Texte fourni —
+---+
En marche... vers une Chambre de légende ?

Scène culte de Jean Gabin dans le film "Le président" de Henri Verneuil, en 1961.

Sera-t-elle "introuvable" ? Sera-t-elle "bleu horizon" ? Sera-t-elle plutôt du style 1968 ou 1981 ? Tous les sondages d'intentions de vote pour les élections législatives des 11 et 18 juin annoncent une majorité absolue de députés favorables au nouveau président de la République à l'Assemblée nationale. Et issue peut-être uniquement de la formation créée par Emmanuel Macron en avril 2016 - En Marche! - et rebaptisée La République en marche ! (LREM), au lendemain de sa victoire élyséenne du 7 mai 2017, en vue des législatives.

La prochaine "Chambre" pourrait donc être "introuvable", bleu horizon" ou sur les modèles 1968, 1981 et 2012. C'est-à-dire que l'hémicycle du palais Bourbon aura peut-être un caractère de légende, au sens où il entrera dans l'histoire parlementaire. Comme la Chambre introuvable d'août 1815, sous Louis XVIII, qui abrita une majorité absolue de députés monarchistes tellement ultras qu'elle fut considérée "plus royaliste que le roi". Ou comme la Chambre bleu horizon élue en novembre 1919 avec la coalition dominatrice du "Bloc national" réunie autour de George Clemenceau.
+---+
(Lignes du jeu de données)
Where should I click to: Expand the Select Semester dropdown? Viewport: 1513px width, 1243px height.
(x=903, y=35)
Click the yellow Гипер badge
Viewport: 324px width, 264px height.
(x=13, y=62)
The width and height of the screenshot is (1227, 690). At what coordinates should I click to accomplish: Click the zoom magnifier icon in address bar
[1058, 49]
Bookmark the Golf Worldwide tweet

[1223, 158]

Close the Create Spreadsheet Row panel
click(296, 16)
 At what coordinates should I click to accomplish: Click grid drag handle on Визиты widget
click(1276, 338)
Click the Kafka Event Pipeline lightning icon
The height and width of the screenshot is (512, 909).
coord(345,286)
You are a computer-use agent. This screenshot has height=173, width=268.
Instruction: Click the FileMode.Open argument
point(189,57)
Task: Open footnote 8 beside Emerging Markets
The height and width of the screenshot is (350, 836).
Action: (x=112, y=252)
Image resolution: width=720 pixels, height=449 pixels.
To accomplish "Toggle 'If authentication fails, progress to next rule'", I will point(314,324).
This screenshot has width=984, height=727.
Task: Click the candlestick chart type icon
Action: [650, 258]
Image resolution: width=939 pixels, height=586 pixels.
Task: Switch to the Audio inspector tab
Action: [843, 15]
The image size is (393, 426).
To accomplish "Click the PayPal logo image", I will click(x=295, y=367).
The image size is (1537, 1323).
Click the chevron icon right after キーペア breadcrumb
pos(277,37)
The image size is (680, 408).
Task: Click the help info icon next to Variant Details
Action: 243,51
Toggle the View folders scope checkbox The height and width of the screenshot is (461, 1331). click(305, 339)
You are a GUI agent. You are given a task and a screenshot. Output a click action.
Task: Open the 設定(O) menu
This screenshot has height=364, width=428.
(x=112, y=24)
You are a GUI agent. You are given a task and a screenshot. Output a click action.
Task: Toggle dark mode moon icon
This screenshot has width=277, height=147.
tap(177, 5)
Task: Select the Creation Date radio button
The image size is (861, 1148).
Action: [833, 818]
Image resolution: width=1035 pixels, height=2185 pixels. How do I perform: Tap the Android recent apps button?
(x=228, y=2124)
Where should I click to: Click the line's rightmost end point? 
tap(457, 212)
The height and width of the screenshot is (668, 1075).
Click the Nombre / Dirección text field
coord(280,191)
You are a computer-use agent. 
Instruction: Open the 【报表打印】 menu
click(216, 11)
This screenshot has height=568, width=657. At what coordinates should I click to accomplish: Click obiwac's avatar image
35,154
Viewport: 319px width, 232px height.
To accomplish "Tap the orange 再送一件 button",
+---+
Consignes —
1. Reproduisez fidèlement le passage du texte sur la future Chambre en commençant aux mots « Scène culte de » et en vous arrêtant après « vue des législatives. ».
2. Selon le texte sur la future Chambre, pourquoi la Chambre introuvable d'août 1815 a-t-elle été jugée « plus royaliste que le roi » ? Répondez en une à trois phrases.

Réponses —
1.
Scène culte de Jean Gabin dans le film "Le président" de Henri Verneuil, en 1961.

Sera-t-elle "introuvable" ? Sera-t-elle "bleu horizon" ? Sera-t-elle plutôt du style 1968 ou 1981 ? Tous les sondages d'intentions de vote pour les élections législatives des 11 et 18 juin annoncent une majorité absolue de députés favorables au nouveau président de la République à l'Assemblée nationale. Et issue peut-être uniquement de la formation créée par Emmanuel Macron en avril 2016 - En Marche! - et rebaptisée La République en marche ! (LREM), au lendemain de sa victoire élyséenne du 7 mai 2017, en vue des législatives.

2. Sous Louis XVIII, cette Chambre abritait une majorité absolue de députés monarchistes. Ils étaient si ultras qu'on l'a considérée « plus royaliste que le roi ».